Mrs. Maxwell said she did not intentionally shoot her husband, but was instead “trying to get away from him.”

She also said during the interview that the relative she would later implicate was asleep at the time. On a tape of a 911 call played for the jury earlier this week, she reported her husband's truck was on fire and she didn't know where he was.

With the audio from the tape difficult to understand at times, Steelman summarized for the jury what Mrs. Maxwell told him. He said she related that she knocked the gun out of her mouth and that it went off, but her finger wasn't on the trigger.

He said she also told him she did not intend to hurt Maxwell.

Mrs. Maxwell said she did not know what to do after the shooting. She said the relative did not help get her husband's body into the truck, which she admitted both on the day of the shooting and on March 6 that she doused with gasoline.

She said she put Maxwell's body in the truck because she did not want to discredit him. Maxwell was a minister and pastored a Baptist Church in Louisiana, according to testimony.

Maxwell's ex-wife, Rhonda Maxwell, testified that in the nearly 16 years they were married, he neither became violent nor pointed a gun at her. She said he wanted their divorce and she was “very shocked” to discover on Facebook that he married Mrs. Maxwell in March 2011 only two or three days after their divorce.

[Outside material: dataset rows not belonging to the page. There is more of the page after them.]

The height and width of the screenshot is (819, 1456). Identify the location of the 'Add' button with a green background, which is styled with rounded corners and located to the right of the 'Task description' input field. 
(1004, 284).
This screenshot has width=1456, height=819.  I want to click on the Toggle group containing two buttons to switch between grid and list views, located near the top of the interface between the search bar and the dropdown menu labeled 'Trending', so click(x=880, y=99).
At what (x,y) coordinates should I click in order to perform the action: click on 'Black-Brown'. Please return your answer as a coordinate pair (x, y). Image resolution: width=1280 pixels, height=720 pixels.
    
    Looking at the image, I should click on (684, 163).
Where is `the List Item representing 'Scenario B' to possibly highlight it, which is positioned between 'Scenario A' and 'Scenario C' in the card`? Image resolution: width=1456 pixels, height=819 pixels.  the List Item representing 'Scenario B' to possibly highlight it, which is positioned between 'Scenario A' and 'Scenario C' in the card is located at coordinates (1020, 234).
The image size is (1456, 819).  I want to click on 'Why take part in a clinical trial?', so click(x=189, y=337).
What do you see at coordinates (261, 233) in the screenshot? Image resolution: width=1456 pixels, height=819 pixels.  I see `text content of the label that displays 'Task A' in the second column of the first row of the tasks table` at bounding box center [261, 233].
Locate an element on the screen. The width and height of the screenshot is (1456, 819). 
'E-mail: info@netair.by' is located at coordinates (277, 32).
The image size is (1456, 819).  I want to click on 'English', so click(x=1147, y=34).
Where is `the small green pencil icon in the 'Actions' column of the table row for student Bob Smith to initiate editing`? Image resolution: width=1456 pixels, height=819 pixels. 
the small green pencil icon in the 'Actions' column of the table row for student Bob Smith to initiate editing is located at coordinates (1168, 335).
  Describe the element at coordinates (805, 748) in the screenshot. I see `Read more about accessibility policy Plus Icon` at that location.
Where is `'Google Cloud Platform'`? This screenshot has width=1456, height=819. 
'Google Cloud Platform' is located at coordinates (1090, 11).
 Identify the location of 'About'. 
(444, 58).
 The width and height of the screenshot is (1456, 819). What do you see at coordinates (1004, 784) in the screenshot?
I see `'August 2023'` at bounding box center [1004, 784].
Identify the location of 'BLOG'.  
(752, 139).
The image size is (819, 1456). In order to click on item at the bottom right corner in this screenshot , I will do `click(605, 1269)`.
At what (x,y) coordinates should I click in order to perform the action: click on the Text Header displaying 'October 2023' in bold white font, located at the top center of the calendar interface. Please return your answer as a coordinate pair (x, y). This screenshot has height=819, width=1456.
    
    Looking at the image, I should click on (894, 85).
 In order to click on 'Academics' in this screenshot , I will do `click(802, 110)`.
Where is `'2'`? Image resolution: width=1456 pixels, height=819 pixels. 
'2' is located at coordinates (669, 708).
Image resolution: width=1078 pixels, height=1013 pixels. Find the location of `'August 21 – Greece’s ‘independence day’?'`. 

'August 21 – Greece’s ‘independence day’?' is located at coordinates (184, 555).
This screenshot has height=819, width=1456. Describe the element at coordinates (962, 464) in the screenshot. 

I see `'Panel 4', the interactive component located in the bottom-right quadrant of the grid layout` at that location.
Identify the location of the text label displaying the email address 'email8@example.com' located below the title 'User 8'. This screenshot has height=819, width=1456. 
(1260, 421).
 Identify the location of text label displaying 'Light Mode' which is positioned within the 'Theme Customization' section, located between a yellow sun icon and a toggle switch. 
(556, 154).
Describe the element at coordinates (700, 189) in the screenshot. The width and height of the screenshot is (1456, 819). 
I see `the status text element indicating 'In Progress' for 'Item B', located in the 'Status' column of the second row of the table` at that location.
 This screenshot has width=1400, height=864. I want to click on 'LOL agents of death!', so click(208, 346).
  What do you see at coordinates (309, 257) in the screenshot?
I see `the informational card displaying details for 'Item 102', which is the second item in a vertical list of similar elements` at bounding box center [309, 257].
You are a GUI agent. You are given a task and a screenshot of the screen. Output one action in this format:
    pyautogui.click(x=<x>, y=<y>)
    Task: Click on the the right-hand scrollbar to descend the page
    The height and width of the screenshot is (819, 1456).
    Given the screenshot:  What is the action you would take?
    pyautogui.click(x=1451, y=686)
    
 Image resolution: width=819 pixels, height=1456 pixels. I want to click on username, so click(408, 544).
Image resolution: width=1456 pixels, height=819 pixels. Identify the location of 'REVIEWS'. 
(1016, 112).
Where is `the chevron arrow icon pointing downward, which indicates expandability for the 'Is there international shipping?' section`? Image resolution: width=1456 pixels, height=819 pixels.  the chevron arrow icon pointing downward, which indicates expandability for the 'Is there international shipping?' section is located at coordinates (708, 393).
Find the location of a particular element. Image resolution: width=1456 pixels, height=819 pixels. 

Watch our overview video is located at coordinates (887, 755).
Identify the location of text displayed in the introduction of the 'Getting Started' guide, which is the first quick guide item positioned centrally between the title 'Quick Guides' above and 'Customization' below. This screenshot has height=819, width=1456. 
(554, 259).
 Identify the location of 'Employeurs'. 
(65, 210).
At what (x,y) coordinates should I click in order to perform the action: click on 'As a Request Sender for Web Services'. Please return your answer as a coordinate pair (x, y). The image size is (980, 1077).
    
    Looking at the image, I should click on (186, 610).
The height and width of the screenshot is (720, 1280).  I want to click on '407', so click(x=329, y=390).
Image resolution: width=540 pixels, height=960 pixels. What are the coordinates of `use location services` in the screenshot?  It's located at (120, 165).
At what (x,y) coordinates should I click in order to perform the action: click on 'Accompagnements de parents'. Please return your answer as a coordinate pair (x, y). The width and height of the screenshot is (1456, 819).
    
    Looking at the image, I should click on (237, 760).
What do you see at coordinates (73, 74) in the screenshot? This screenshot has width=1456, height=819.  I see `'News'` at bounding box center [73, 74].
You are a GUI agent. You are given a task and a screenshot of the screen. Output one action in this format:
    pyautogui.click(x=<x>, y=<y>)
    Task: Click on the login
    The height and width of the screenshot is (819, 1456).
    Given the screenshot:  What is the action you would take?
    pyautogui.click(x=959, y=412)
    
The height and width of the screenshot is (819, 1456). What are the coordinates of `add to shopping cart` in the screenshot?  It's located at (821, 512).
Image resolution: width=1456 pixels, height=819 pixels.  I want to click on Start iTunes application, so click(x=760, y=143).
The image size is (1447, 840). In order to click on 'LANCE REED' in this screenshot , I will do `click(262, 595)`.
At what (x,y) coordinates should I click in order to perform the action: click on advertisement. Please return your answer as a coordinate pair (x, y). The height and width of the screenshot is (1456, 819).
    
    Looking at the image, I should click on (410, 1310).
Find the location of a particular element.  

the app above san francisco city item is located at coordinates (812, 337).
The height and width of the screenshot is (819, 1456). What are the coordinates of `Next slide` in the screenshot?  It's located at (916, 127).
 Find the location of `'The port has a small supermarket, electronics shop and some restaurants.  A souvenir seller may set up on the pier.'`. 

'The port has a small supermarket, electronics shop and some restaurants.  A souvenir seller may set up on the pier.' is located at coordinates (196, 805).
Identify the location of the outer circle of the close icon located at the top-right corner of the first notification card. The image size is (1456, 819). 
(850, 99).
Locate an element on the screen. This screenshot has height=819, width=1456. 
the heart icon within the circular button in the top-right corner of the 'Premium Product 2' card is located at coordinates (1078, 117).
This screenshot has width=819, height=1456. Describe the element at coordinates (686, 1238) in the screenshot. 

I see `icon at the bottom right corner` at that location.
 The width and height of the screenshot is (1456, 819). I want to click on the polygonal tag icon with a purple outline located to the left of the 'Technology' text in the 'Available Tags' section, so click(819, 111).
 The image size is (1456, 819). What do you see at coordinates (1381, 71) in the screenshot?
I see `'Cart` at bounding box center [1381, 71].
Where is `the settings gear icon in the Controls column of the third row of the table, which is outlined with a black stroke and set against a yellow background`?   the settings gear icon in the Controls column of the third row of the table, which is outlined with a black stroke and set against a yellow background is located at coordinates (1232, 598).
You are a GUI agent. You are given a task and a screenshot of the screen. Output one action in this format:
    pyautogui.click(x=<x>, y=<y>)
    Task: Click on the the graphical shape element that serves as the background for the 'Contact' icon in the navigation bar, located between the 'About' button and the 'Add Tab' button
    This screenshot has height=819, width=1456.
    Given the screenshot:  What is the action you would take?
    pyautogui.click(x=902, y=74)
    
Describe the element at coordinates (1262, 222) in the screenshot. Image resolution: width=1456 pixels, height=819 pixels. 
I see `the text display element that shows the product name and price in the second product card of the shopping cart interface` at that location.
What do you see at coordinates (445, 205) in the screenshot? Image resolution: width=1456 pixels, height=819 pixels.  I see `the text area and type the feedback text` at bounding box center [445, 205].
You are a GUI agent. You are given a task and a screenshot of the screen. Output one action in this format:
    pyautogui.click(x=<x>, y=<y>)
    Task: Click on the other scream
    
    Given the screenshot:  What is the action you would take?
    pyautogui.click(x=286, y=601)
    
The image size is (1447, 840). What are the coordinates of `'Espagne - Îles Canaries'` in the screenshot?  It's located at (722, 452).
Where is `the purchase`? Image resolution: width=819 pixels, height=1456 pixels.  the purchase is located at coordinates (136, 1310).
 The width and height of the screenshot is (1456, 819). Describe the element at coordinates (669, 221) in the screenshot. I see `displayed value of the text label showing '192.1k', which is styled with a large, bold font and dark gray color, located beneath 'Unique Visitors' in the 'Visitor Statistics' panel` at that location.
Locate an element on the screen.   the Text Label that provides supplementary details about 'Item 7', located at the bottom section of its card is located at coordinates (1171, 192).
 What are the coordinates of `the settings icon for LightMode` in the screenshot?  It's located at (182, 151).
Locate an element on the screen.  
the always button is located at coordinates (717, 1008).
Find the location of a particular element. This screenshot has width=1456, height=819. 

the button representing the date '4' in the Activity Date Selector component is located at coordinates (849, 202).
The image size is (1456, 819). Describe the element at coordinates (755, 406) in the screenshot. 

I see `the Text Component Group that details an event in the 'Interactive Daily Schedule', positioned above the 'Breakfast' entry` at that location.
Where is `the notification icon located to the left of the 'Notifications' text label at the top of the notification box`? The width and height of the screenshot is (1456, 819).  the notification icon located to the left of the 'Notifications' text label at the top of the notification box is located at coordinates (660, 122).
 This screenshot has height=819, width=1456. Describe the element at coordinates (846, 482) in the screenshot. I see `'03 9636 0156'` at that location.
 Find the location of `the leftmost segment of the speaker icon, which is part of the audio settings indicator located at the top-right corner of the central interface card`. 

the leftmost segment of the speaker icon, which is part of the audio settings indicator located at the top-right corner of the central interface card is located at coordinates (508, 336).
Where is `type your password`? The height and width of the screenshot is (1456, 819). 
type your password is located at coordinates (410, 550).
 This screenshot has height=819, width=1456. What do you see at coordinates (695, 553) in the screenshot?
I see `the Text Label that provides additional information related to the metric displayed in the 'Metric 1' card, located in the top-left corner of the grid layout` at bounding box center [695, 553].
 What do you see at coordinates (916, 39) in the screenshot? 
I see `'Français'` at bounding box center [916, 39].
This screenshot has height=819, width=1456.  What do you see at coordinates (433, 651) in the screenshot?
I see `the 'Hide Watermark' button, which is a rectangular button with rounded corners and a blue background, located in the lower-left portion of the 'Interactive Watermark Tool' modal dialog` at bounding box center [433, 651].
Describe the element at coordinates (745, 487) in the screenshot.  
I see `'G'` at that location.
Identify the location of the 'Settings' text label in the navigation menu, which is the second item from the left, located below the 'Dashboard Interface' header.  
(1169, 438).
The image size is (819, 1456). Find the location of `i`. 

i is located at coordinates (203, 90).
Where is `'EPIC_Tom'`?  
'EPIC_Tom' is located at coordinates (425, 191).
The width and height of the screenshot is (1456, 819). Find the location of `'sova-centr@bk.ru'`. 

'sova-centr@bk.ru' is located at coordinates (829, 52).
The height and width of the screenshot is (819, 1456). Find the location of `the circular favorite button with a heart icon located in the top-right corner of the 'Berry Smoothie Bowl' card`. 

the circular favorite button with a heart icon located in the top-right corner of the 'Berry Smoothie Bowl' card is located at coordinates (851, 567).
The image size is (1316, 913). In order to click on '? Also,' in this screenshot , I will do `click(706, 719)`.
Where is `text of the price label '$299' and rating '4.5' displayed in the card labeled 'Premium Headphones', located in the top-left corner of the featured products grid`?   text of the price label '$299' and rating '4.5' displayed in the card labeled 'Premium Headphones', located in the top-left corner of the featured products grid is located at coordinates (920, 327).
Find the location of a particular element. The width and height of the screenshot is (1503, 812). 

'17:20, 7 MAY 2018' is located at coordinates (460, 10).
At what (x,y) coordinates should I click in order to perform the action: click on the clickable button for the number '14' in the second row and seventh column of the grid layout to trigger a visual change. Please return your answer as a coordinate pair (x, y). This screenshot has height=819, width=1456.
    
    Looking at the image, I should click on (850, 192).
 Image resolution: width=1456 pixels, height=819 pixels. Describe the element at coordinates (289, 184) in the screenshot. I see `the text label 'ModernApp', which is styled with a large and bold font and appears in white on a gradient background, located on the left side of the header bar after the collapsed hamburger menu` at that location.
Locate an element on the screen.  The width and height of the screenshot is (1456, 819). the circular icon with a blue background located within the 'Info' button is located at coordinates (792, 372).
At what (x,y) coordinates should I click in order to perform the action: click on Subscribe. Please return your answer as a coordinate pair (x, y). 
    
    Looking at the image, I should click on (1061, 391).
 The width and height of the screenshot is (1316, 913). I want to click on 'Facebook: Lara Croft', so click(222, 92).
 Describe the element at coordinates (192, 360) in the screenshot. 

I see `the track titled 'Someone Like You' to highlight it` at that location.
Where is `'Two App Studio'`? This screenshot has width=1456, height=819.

Mrs. Maxwell told investigators Maxwell was her high school sweetheart.

One of Mrs. Maxwell's ex-husbands, Rusty Campbell, testified they married each other twice, and she abruptly informed him during both marriages that she was ending the marriage. He said he was out of town working on both occasions when she called him.

Another man meanwhile testified he had an affair with Mrs. Maxwell in 2009, and that she bit his arm when he ended the relationship. But they had another sexual encounter only 15 days before the slaying, the man testified.

Upshur County District Attorney Billy Byrd told Judge Parish outside the jury's presence the state believes Mrs. Maxwell's true motive for murdering her husband was, “She was sleeping with several other men” and “We believe that Mr. Maxwell was walking out the door” on her.

Two co-workers of Maxwell's at U.S. Steel testified he was an excellent employee, but that they saw a change in his behavior before his death. One of them, Billy Harmon, said Maxwell had become “somewhat depressed” and told him, “He was having problems at home.”

Harmon said he told Maxwell he should not stay in a relationship “that could cut his life short.” Harmon quoted Maxwell as saying his wife “was good with a .357” pistol.

Harmon said that when he told Maxwell, “He might ought to get out of” the marriage, “(Maxwell) shed tears.” The two men worked together the day Maxwell was killed, but didn't talk much that day, Harmon said.